--- START ---

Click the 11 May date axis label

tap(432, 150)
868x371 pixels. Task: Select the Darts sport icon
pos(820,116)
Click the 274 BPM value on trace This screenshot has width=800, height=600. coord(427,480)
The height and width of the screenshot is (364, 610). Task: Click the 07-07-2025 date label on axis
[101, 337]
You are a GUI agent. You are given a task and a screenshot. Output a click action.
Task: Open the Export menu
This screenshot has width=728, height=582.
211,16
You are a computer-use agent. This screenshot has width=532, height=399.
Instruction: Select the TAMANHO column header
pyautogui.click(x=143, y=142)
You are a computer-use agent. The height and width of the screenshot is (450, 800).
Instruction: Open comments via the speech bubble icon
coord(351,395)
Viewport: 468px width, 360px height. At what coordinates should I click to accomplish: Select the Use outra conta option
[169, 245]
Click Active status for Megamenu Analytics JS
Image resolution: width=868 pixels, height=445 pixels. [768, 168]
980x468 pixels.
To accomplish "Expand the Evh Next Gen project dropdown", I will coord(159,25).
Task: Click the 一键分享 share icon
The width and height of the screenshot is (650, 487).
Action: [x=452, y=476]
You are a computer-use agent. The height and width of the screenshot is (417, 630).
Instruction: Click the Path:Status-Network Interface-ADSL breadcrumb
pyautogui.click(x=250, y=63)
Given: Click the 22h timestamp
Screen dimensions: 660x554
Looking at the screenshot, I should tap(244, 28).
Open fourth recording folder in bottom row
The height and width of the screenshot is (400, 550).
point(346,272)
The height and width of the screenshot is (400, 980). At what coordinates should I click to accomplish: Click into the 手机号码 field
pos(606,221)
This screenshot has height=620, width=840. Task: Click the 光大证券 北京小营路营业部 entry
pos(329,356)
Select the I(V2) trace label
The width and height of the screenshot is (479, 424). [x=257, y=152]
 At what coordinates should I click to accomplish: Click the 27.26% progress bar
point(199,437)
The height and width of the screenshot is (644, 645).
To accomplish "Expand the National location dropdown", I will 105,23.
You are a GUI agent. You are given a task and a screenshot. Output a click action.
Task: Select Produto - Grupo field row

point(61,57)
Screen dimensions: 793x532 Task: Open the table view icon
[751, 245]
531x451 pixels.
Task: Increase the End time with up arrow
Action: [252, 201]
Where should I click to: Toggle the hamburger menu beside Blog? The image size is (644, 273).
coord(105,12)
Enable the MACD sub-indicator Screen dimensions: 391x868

--- END ---

DIRECTIONS FOR THIS TASK = Give the material above again in its entirety, exactly as it appears.

PROBLEM SOLUTION =
Click the 11 May date axis label

tap(432, 150)
868x371 pixels. Task: Select the Darts sport icon
pos(820,116)
Click the 274 BPM value on trace This screenshot has width=800, height=600. coord(427,480)
The height and width of the screenshot is (364, 610). Task: Click the 07-07-2025 date label on axis
[101, 337]
You are a GUI agent. You are given a task and a screenshot. Output a click action.
Task: Open the Export menu
This screenshot has width=728, height=582.
211,16
You are a computer-use agent. This screenshot has width=532, height=399.
Instruction: Select the TAMANHO column header
pyautogui.click(x=143, y=142)
You are a computer-use agent. The height and width of the screenshot is (450, 800).
Instruction: Open comments via the speech bubble icon
coord(351,395)
Viewport: 468px width, 360px height. At what coordinates should I click to accomplish: Select the Use outra conta option
[169, 245]
Click Active status for Megamenu Analytics JS
Image resolution: width=868 pixels, height=445 pixels. [768, 168]
980x468 pixels.
To accomplish "Expand the Evh Next Gen project dropdown", I will coord(159,25).
Task: Click the 一键分享 share icon
The width and height of the screenshot is (650, 487).
Action: [x=452, y=476]
You are a computer-use agent. The height and width of the screenshot is (417, 630).
Instruction: Click the Path:Status-Network Interface-ADSL breadcrumb
pyautogui.click(x=250, y=63)
Given: Click the 22h timestamp
Screen dimensions: 660x554
Looking at the screenshot, I should tap(244, 28).
Open fourth recording folder in bottom row
The height and width of the screenshot is (400, 550).
point(346,272)
The height and width of the screenshot is (400, 980). At what coordinates should I click to accomplish: Click into the 手机号码 field
pos(606,221)
This screenshot has height=620, width=840. Task: Click the 光大证券 北京小营路营业部 entry
pos(329,356)
Select the I(V2) trace label
The width and height of the screenshot is (479, 424). [x=257, y=152]
 At what coordinates should I click to accomplish: Click the 27.26% progress bar
point(199,437)
The height and width of the screenshot is (644, 645).
To accomplish "Expand the National location dropdown", I will 105,23.
You are a GUI agent. You are given a task and a screenshot. Output a click action.
Task: Select Produto - Grupo field row

point(61,57)
Screen dimensions: 793x532 Task: Open the table view icon
[751, 245]
531x451 pixels.
Task: Increase the End time with up arrow
Action: [252, 201]
Where should I click to: Toggle the hamburger menu beside Blog? The image size is (644, 273).
coord(105,12)
Enable the MACD sub-indicator Screen dimensions: 391x868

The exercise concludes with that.